Recently I had to check if html nodes contain desired text. I was surprised that when I refactored the code to use xpath selectors it became 10x slower. There is the simplified version of the original code with the benchmark
# has_keyword_benchmark.rb
require 'benchmark'
require 'nokogiri'
Doc = Nokogiri("
<div>
<div>
A
</div>
<p>
<b>A</b>
</p>
<span>
B
</span>
</div>")
def has_keywords_with_xpath
Doc.xpath('./*[contains(., "A")]').size > 0
end
def has_keywords_with_ruby
Doc.text.include? 'A'
end
iterations = 10_000
Benchmark.bm(27) do |bm|
bm.report('checking if has keywords with xpath') do
iterations.times do
has_keywords_with_xpath
end
end
bm.report('checking if has keywords with ruby') do
iterations.times do
has_keywords_with_ruby
end
end
end
when I run ruby has_keyword_benchmark.rb
I get
user system total real
checking if has keywords with xpath 0.400000 0.020000 0.420000 ( 0.428484)
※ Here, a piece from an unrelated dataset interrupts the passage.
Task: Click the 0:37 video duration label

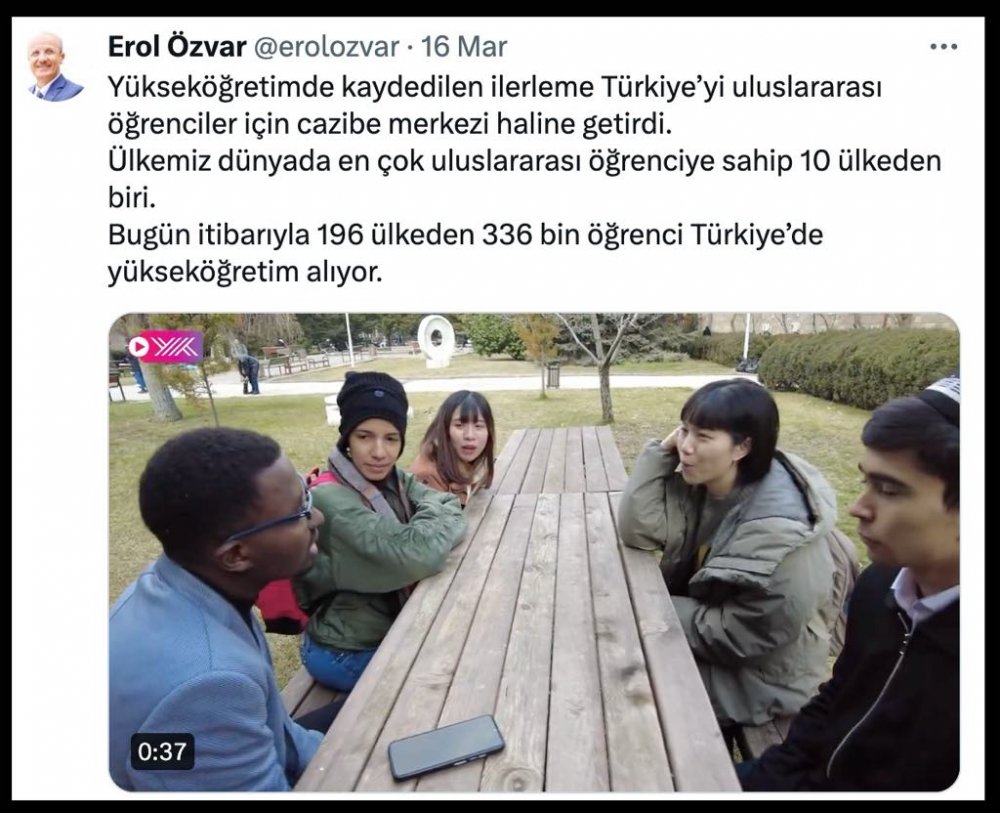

checking if has keywords with ruby 0.020000 0.000000 0.020000 ( 0.023773)
Intuitively checking if node has some text should be faster with xpath but it is not. Does anybody have an idea why?
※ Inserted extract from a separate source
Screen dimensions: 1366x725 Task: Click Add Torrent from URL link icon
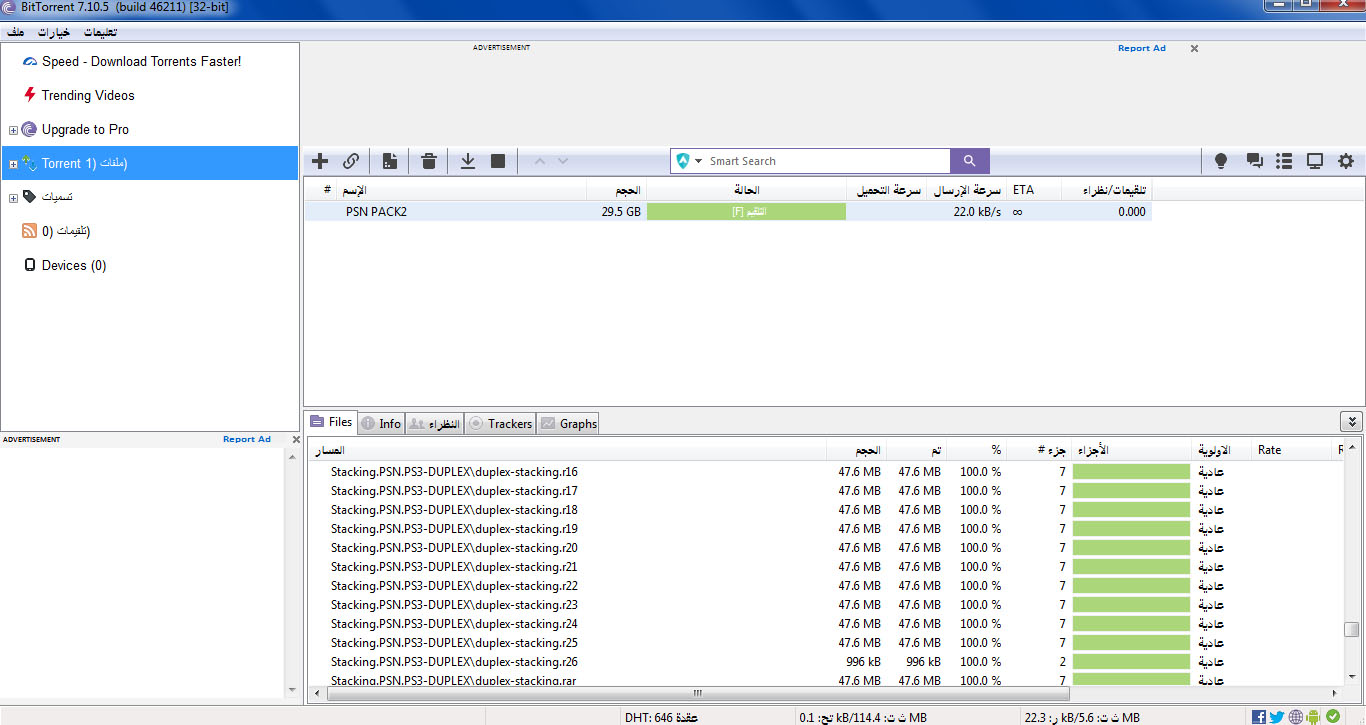351,161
Typically parsing and compiling of an XPath expression takes much longer than actually executing it, even on quite a large document. For example, with Saxon, running the expression count(//*[contains(., 'e')])
against a 1Mb source document, compiling the path expression takes 200ms, while executing it takes around 18ms.
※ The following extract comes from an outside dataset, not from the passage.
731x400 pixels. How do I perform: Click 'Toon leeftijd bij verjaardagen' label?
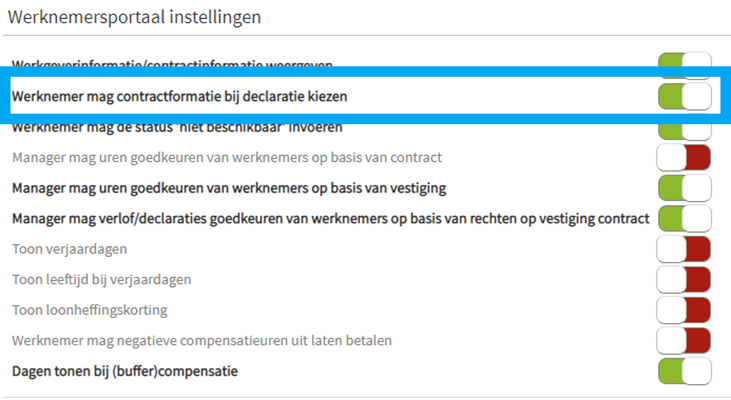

If your XPath API allows you to compile an XPath expression once and then execute it repeatedly (or if it caches the compiled expression behind the scenes) then it's definitely worth taking advantage of that capability.
The actual XPath execution is likely to be at least as fast as your hand-written navigation code, possibly rather faster. It's the preparation that causes the overhead.